[0034]Another
advantage of the present invention is that the need to perform
signal summation and scaling to derive the downmix signal at each TTO or TTT encoding block is eliminated, again reducing the computational requirement. These signal operations are represented by summation and scaling of the input channel-coefficients pair or triplet. While for simplicity the present description refers to input channel-coefficients, one skilled in the relevant art will recognize that an input channel-coefficient is a type of coincident-to-surround channel coefficient and that the present invention is equally applicable to any coincident-to-surround channel coefficient. In the present example, instead of the actual surround channel signals, only their respective channel coefficients are navigated through the encoding tree. Again, this is possible because signal downmixing and scaling are linear operations. The last encoding block outputs the dowmnix channel-coefficients matrix that is used to derive the output-downmix signals from the
microphone array signals.
[0035]For a stereo-based encoding configuration, one embodiment of the present invention provides an
advantage in terms of the derivation of matrix-compatible or 3D-stereo downmix. The post-
processing required to derive downmixes can, according to the present invention, be implemented efficiently by integrating the 2×2 conversion matrix into the stereo-downmix channel-coefficients matrix, practically adding no significant computational requirement.
[0036]The computational efficiency of the present invention, as compared to the MPEG Surround encoding schemes known in the prior art, is obvious and is clearly evident as shown in the following example. Assuming that the complexity of each
hybrid analysis filtering is f (in terms of the total number of operations), the encoding scheme of the present invention requires (N−M)·F less operations where N and M are the number of the surround sound channels and coincident microphone array signals, respectively. For a conventional 5.1 surround sound (6 surround channels) with a 3-channel B-format coincident recording, this improvement amounts to a complexity savings of 50% for the
hybrid analysis filtering alone. On the
spatial parameter calculation and signal downmixing for mono-based encoding, the complexity of the generic
encoder is estimated to be (40e) multiplications and (40e) additions, where e is the total number of time-frequency points. The complexity of the encoding scheme associated with embodiments of the present invention is estimated to be (19e) multiplications and (17e) additions. Therefore, there is at least a 50% savings on the encoding scheme of the present invention as compared to the generic encoding scheme of the prior art. This saving is significant considering that each encoding frame consists of 71-by-32 time-frequency points.
[0037]FIG. 5 shows the diagram of the proposed MPS encoding scheme according to one embodiment of the present invention. For this example, assume commonly used three-channel coincident microphone techniques. For simplicity of signal labeling, B-format signals (W, X and Y) are used. However, as will be recognized by one skilled in the relevant art, the invention is applicable to any coincident surround sound recording techniques with any number of microphone signals that utilize coincident-to-virtual microphone matrixing and is not limited by the B-format signals.

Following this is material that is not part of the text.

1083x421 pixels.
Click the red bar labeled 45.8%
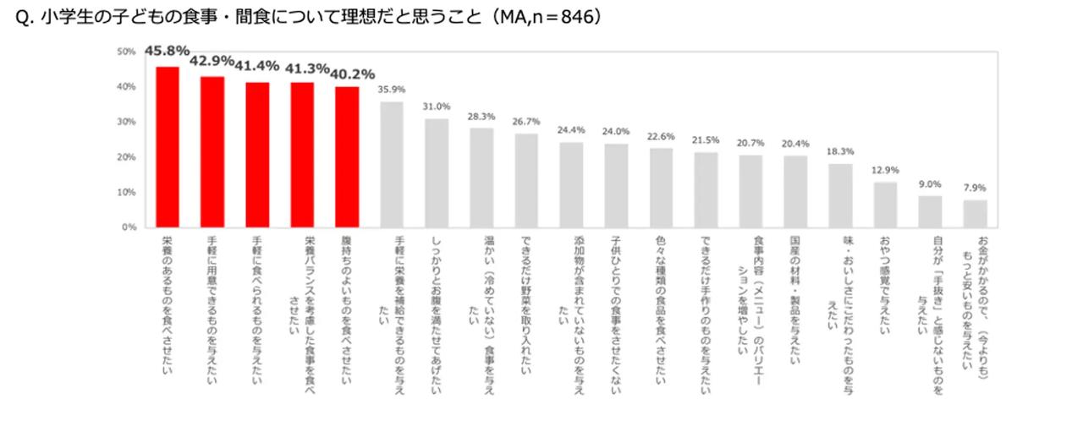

[0038]In the present example, at each frame,
hybrid analysis filtering 510 is performed on the B-format signals 520.
Signal energy of W, X and Y 520 and cross-correlations between the possible signal pairs W-X, W-Y and X-Y are calculated 530 at a maximum of 28 parameter bands. This set of parameter-band signal energies and cross-correlations form a common input 540 to all TTO and TTT encoding blocks. In this depiction the TTO and TTT encoding blocks are generalized as
spatial encoding 550. (additional details are shown in FIGS. 6a and 6b) From the
spatial encoding a downmix-channel matrix 560 is formed which is combined with T / F channel signals to generate downmix signals 570. Thereafter the downmix signals are synthesized back to the
time domain 330 thus producing a downmix output. The
spatial encoding tree 550 also produces spatial parameters 580 that is
bitstream formatted 590 producing a
spatial parameter bitstream. An additional result of the spatial encoding 550 are residual-signal coefficients. These coefficients are combined with signals produced by the T / F filtering 510 to generate 565 residual signals 585. These residual signals 585 are combined with spatial parameters 580 and formatted into a bit
stream 580
[0039]FIG. 6(a) illustrates the spatial encoding stage of a scheme for stereo-based encoding configuration according to one embodiment of the present invention. While the discussion that follows confers information about the encoding process from a functional point of view, one skilled in the art will recognize that each of the blocks depicted can represent specific modules, engines or devices configured to carry out the methodology described. Accordingly the block diagrams as shown are at a high level and not meant to limit the invention in any manner. Indeed the invention is only limited by claims defined at the end of this document. As opposed to the
tree structure shown in FIG. 4(b), the actual input surround-sound channels 640 are represented by their respective channel coefficients. The same representation applies to any other encoding tree configuration, as the present invention can be implemented in several different configurations.